Souvent associée à la virilité, à la masse musculaire ou à la libido, la testostérone est pourtant une hormone bien plus complexe qu’il n’y paraît. Produite principalement par les testicules chez l’homme et en plus faible quantité par les ovaires chez la femme, elle joue un rôle essentiel dans de nombreuses fonctions de l’organisme. Voici cinq faits que vous ne connaissiez peut-être pas.
1. Les femmes produisent aussi de la testostérone
Contrairement à une idée largement répandue, la testostérone n’est pas une hormone exclusivement masculine. Les femmes en produisent également, principalement au niveau des ovaires et des glandes surrénales.
Même si leurs taux sont nettement inférieurs à ceux des hommes, cette hormone participe au maintien de la masse musculaire, de la densité osseuse, de l’énergie et de la libido. Un déficit peut entraîner fatigue, baisse du désir sexuel ou diminution de la force musculaire.
2. La testostérone ne sert pas qu’à développer les muscles
Si la testostérone favorise effectivement le développement de la masse musculaire, ses fonctions vont bien au-delà.
Elle intervient dans la production des globules rouges, contribue à la solidité des os, influence la répartition des graisses, participe à la fabrication des spermatozoïdes et joue un rôle dans les fonctions cognitives, notamment la concentration et la mémoire.
Son équilibre est donc essentiel au bon fonctionnement de l’organisme.
3. Le manque de sommeil fait baisser son taux
Le sommeil est l’un des principaux régulateurs naturels de la testostérone.
Une grande partie de sa production a lieu durant la nuit, en particulier pendant les phases de sommeil profond. Dormir régulièrement moins de six heures peut entraîner une baisse significative du taux de cette hormone.
À long terme, un sommeil insuffisant peut se traduire par une fatigue persistante, une baisse de la libido, une diminution des performances physiques et une récupération plus difficile après l’effort.
4. L’activité physique peut l’augmenter… mais pas n’importe laquelle
Les exercices de musculation, notamment ceux sollicitant de grands groupes musculaires, provoquent une augmentation temporaire de la testostérone.

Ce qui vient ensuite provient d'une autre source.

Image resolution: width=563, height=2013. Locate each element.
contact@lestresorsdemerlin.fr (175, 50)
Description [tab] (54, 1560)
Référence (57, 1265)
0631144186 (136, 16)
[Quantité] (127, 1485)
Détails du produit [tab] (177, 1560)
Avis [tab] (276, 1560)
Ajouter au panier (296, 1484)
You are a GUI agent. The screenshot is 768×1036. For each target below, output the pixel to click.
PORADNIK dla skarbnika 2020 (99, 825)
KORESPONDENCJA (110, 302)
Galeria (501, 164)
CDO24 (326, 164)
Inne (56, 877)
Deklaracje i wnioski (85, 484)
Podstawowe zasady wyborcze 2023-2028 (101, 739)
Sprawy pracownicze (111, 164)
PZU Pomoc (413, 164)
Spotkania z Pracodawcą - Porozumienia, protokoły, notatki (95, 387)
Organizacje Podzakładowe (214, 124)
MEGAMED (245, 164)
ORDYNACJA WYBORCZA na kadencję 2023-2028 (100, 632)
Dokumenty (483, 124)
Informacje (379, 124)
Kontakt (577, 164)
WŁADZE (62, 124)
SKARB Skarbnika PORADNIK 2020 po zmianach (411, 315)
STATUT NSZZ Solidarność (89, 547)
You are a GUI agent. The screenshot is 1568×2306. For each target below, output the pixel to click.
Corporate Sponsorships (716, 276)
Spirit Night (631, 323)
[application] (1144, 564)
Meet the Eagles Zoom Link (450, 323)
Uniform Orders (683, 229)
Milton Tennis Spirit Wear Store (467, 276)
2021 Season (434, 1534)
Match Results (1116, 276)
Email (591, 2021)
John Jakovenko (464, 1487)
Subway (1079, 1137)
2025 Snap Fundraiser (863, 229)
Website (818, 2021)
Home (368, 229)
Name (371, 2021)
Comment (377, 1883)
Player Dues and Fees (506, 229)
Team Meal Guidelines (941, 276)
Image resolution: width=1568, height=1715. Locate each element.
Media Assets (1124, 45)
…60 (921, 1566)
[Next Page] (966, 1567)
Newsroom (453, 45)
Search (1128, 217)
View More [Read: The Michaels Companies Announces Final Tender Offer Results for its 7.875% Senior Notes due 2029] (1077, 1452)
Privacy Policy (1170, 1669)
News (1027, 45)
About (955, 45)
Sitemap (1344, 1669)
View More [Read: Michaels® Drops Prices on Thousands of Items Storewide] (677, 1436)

En revanche, un entraînement excessif, sans récupération suffisante, peut avoir l’effet inverse en augmentant le cortisol, l’hormone du stress, qui tend à freiner la production de testostérone.
L’équilibre entre entraînement, repos et alimentation reste donc essentiel.
5. Son taux diminue naturellement avec l’âge
À partir de la trentaine, le taux de testostérone chez l’homme diminue progressivement, généralement de l’ordre de 1 % par an.
Cette baisse est un phénomène naturel qui ne nécessite pas systématiquement un traitement. En revanche, lorsqu’elle s’accompagne de symptômes importants — fatigue inhabituelle, baisse du désir sexuel, perte de masse musculaire, diminution de la force ou troubles de l’humeur —, une évaluation médicale peut être nécessaire afin d’en rechercher la cause.
Une hormone essentielle à préserver
Bien que souvent réduite à son influence sur la sexualité ou les performances sportives, la testostérone intervient dans de nombreux mécanismes indispensables au bon fonctionnement de l’organisme.
Adopter une alimentation équilibrée, pratiquer une activité physique régulière, dormir suffisamment, maintenir un poids de santé et limiter le stress sont aujourd’hui les principales recommandations des spécialistes pour préserver naturellement un taux hormonal optimal.